Read an integer from the user and print it three ways: decimal, hexadecimal, and binary.

  • Hex is built in: use %X (and %#x if you want the 0x shown for you).
  • Binary has no portable printf specifier - write a helper that walks the bits from the most significant down, masking off one bit at a time with the shift-then-mask idiom (v >> i) & 1.
void print_binary(unsigned int v);   /* prints 32 bits, then a newline */
Enter a number: 250
decimal: 250
hex:     0xFA
binary:  00000000 00000000 00000000 11111010
  • Stretch: print the bits in groups of 4 or 8 (as above) for readability.
  • Stretch: skip the leading zeros and print from the highest set bit down, so 250 shows 11111010 rather than 32 digits.
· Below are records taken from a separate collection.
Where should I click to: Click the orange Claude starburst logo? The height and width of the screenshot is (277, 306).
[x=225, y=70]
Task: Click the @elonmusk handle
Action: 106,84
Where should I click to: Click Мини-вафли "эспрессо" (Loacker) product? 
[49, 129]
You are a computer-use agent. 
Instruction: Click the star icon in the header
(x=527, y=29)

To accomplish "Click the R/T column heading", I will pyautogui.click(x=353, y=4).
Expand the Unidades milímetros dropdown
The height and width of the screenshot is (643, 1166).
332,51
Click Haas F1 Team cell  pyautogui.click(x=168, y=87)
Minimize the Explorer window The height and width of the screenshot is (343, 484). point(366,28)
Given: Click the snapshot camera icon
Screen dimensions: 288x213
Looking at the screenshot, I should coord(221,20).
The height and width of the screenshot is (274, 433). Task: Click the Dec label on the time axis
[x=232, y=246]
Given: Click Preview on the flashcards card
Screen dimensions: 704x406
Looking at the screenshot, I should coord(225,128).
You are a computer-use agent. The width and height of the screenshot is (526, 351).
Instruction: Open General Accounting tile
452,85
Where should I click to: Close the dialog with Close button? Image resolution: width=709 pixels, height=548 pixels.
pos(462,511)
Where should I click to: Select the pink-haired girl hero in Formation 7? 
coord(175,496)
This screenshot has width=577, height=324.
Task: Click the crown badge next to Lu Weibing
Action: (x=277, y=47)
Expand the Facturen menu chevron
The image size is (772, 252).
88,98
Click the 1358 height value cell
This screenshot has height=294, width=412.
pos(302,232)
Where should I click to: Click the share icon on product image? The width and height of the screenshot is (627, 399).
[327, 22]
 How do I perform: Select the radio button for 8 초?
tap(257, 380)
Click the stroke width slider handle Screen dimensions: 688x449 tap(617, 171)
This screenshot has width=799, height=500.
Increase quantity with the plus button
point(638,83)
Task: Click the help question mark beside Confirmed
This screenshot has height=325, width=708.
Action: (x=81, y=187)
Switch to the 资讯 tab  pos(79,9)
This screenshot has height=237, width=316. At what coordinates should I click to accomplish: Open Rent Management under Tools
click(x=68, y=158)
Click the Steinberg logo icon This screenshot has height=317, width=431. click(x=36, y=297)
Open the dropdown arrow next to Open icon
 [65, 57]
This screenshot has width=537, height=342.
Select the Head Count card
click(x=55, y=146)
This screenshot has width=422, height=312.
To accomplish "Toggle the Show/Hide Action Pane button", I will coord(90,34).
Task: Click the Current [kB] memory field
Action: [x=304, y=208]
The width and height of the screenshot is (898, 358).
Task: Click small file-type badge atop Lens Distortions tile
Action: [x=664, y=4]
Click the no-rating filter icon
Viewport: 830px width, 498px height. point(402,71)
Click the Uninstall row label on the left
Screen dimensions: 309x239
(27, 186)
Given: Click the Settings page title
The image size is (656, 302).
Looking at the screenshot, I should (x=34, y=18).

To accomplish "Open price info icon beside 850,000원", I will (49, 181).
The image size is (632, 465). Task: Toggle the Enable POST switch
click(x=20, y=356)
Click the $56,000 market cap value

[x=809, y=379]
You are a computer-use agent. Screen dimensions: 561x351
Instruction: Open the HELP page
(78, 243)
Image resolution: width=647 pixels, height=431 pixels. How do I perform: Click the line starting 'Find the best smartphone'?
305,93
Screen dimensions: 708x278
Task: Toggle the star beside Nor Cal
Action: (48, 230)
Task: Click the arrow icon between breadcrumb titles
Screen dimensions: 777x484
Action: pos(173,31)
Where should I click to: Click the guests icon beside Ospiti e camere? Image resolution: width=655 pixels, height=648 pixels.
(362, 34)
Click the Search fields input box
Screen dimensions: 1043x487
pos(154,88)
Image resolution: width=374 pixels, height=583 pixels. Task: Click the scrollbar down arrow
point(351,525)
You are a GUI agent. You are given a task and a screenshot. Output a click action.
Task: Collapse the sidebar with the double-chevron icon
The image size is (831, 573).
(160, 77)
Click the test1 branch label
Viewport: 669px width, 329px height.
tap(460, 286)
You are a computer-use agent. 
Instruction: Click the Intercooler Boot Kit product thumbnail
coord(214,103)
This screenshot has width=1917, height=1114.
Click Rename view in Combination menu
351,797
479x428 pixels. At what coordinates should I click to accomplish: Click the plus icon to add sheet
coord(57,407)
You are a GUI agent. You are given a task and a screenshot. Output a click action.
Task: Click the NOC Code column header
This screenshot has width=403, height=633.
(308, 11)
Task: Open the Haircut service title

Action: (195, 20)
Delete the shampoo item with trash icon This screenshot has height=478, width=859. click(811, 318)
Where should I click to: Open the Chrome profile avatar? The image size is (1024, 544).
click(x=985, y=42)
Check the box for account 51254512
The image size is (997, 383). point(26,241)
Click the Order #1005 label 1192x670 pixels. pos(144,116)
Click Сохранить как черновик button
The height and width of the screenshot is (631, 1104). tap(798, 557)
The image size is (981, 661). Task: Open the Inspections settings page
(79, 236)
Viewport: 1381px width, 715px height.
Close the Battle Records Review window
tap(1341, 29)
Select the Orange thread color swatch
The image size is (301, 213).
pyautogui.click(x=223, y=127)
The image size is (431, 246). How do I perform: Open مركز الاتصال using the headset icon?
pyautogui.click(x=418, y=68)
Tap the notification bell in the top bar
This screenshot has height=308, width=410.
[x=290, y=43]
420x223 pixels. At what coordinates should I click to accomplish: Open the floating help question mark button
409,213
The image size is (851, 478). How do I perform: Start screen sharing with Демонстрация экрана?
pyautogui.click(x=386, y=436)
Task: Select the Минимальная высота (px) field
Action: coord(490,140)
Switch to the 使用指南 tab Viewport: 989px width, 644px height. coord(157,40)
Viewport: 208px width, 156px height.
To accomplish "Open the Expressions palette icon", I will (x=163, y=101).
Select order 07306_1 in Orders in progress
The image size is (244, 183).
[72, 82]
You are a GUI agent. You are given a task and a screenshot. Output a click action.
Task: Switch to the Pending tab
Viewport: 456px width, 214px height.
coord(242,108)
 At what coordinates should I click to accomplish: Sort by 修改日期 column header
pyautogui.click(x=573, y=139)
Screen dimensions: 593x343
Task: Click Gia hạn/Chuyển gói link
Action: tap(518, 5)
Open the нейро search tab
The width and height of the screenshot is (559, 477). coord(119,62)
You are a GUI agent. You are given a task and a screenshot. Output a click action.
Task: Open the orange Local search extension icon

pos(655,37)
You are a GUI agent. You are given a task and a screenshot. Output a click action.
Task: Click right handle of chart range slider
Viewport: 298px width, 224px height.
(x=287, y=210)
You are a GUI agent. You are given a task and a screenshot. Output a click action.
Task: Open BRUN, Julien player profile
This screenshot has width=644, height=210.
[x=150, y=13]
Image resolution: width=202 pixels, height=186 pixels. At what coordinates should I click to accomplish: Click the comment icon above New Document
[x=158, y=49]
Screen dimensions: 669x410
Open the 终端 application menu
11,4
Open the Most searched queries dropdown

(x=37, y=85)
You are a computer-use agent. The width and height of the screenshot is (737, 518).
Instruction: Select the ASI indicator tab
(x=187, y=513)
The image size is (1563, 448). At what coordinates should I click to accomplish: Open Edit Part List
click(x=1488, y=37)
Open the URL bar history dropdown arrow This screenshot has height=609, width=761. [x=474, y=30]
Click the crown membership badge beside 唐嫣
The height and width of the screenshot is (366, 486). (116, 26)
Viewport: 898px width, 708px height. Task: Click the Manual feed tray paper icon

Exercise B2 - Set, clear, toggle, test (bit masks)

Start with unsigned int flags = 0; and drive it through the four standard moves, printing in binary after each step (reuse print_binary from B1) so you can watch the bits change.

  1. Set bit 1 and bit 3. Print. (expect ...0000 1010)
  2. Clear bit 1. Print. (expect ...0000 1000)
  3. Toggle bit 0 twice. Print after each. (it should flip on, then off)
  4. Write and use a helper:
int is_set(unsigned int x, int n);   /* 1 if bit n of x is set, else 0 */

Use it to print which of bits 0 through 7 are currently on.

Reminder of the four idioms (work out why each one does what it does):

flags |=  (1 << n);    /* set    */
flags &= ~(1 << n);    /* clear  */
flags ^=  (1 << n);    /* toggle */
(flags >> n) & 1;      /* test   */

Stretch - take it further

  1. Count the set bits in an integer (its "popcount"): loop over the 32 bits and tally how many are 1.
  2. Swap two integers using only XOR, no temporary variable: a ^= b; b ^= a; a ^= b;. Convince yourself why it works.
  3. Pack and unpack an RGB color. Given r, g, b each in 0..255, build a single integer color = (r << 16) | (g << 8) | b, then recover each channel with shifts and & 0xFF.